[Try it] Starting with the line that contains "Instruction: Click the Forensics" and stopping after the line that contains "Given: Expand the All Roles dropdown", copy the entries below exactly. Include nothing else.

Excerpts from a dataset
--
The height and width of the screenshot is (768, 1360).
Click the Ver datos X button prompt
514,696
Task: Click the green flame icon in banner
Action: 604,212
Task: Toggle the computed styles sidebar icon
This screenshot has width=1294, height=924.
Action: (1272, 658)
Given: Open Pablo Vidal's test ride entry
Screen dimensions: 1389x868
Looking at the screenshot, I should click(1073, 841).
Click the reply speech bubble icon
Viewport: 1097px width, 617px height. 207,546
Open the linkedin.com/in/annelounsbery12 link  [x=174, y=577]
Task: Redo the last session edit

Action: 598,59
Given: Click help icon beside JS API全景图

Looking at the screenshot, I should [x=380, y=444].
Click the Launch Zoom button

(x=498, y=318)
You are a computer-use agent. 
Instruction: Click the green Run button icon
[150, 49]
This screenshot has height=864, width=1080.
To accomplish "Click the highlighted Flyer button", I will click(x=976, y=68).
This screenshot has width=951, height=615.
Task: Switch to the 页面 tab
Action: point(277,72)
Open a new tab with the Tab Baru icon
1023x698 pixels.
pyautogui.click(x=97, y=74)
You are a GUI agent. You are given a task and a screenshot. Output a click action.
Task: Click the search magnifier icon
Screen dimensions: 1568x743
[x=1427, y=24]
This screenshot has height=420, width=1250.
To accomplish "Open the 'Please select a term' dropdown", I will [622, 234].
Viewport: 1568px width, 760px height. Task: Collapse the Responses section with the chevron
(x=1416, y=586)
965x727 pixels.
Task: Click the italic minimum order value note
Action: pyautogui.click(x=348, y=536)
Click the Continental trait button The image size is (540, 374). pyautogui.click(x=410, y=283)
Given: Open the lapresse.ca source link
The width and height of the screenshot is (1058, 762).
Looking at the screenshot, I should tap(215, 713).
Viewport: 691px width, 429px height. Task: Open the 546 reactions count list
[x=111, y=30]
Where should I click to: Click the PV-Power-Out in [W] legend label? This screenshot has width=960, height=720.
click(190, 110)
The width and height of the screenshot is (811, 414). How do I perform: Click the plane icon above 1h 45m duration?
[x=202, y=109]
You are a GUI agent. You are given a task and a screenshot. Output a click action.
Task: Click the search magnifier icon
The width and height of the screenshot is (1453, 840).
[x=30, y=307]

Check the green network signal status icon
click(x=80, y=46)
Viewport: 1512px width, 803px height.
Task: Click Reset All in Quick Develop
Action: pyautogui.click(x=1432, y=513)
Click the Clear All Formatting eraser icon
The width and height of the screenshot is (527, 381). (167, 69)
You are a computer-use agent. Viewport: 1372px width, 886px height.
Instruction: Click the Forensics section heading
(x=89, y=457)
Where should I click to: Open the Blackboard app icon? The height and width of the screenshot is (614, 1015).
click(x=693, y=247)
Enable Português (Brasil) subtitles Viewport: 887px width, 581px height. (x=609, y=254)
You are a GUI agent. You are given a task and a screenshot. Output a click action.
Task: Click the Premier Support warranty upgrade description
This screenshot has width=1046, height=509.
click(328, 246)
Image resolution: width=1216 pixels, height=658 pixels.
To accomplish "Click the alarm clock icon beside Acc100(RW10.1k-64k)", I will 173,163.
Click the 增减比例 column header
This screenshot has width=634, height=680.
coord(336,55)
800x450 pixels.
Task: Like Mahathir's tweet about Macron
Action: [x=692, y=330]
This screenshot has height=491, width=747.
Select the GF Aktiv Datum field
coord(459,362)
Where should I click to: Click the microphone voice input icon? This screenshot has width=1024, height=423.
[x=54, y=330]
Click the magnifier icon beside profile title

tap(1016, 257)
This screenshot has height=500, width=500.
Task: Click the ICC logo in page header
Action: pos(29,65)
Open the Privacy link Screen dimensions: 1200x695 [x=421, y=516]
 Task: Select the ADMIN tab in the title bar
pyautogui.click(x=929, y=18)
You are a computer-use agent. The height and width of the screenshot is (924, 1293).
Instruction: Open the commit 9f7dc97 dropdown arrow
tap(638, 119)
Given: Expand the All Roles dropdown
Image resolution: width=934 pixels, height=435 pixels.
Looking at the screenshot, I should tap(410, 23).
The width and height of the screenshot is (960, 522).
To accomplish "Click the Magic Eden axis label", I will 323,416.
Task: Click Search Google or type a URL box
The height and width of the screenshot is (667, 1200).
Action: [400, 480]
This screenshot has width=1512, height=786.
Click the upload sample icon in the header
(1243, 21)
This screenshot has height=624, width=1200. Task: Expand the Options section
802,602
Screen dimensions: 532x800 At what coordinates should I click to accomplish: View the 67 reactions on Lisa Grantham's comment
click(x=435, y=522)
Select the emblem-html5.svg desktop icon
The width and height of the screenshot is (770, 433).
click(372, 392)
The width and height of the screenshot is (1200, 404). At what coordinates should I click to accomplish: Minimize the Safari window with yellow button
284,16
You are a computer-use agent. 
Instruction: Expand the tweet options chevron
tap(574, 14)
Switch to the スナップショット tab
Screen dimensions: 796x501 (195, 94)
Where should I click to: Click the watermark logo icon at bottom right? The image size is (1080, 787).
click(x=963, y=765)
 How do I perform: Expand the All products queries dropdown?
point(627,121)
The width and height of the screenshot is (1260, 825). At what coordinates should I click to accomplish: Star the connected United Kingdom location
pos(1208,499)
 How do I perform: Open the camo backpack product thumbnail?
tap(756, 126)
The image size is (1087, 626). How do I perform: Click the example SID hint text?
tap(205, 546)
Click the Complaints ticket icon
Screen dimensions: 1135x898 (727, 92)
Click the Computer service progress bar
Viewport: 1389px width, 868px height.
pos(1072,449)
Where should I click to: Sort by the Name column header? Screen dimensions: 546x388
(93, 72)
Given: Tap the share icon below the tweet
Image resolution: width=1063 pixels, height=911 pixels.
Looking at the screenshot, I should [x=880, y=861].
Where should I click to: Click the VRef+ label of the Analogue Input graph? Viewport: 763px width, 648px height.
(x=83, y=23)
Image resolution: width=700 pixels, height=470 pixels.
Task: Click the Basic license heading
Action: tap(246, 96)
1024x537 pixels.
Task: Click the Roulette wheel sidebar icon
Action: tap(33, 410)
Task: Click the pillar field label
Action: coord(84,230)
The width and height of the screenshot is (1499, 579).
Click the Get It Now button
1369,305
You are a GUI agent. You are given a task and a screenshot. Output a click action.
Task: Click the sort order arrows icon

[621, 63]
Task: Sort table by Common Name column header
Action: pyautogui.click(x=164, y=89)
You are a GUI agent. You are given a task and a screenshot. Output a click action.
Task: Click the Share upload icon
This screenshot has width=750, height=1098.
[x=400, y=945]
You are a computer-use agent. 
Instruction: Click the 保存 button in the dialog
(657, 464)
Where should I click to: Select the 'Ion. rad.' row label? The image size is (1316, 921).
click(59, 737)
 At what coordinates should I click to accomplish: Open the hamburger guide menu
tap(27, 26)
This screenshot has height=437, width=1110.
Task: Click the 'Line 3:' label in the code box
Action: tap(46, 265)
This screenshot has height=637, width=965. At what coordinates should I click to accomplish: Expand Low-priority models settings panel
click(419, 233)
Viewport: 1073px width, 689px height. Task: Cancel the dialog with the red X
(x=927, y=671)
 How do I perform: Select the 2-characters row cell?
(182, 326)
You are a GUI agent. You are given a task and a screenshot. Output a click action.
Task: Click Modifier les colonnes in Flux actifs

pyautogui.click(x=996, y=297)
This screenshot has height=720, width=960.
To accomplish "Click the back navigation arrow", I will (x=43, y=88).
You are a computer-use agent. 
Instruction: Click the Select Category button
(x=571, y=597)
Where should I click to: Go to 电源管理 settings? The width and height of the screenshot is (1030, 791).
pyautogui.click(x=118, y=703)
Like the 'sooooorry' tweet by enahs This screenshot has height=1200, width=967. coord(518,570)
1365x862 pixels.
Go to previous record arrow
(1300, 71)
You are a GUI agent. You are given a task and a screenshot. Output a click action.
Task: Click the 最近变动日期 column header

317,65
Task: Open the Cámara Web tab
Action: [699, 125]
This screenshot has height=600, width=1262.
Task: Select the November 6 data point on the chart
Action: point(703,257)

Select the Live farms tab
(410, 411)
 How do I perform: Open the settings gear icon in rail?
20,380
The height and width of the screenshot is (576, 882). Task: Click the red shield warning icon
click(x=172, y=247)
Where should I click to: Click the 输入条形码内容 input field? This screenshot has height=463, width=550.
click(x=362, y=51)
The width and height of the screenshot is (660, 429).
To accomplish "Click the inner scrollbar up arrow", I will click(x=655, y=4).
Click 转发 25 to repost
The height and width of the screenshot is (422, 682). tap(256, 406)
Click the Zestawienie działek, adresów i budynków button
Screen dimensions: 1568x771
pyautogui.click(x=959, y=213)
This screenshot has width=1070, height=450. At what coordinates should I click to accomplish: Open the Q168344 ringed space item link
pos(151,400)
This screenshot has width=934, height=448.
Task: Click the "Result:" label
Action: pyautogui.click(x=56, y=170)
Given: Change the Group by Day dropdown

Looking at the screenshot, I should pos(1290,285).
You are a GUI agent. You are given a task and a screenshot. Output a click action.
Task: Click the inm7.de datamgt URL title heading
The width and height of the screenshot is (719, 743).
--
[Response to this task]
Instruction: Click the Forensics section heading
(x=89, y=457)
Where should I click to: Open the Blackboard app icon? The height and width of the screenshot is (614, 1015).
click(x=693, y=247)
Enable Português (Brasil) subtitles Viewport: 887px width, 581px height. (x=609, y=254)
You are a GUI agent. You are given a task and a screenshot. Output a click action.
Task: Click the Premier Support warranty upgrade description
This screenshot has width=1046, height=509.
click(328, 246)
Image resolution: width=1216 pixels, height=658 pixels.
To accomplish "Click the alarm clock icon beside Acc100(RW10.1k-64k)", I will 173,163.
Click the 增减比例 column header
This screenshot has width=634, height=680.
coord(336,55)
800x450 pixels.
Task: Like Mahathir's tweet about Macron
Action: [x=692, y=330]
This screenshot has height=491, width=747.
Select the GF Aktiv Datum field
coord(459,362)
Where should I click to: Click the microphone voice input icon? This screenshot has width=1024, height=423.
[x=54, y=330]
Click the magnifier icon beside profile title

tap(1016, 257)
This screenshot has height=500, width=500.
Task: Click the ICC logo in page header
Action: pos(29,65)
Open the Privacy link Screen dimensions: 1200x695 [x=421, y=516]
 Task: Select the ADMIN tab in the title bar
pyautogui.click(x=929, y=18)
You are a computer-use agent. The height and width of the screenshot is (924, 1293).
Instruction: Open the commit 9f7dc97 dropdown arrow
tap(638, 119)
Given: Expand the All Roles dropdown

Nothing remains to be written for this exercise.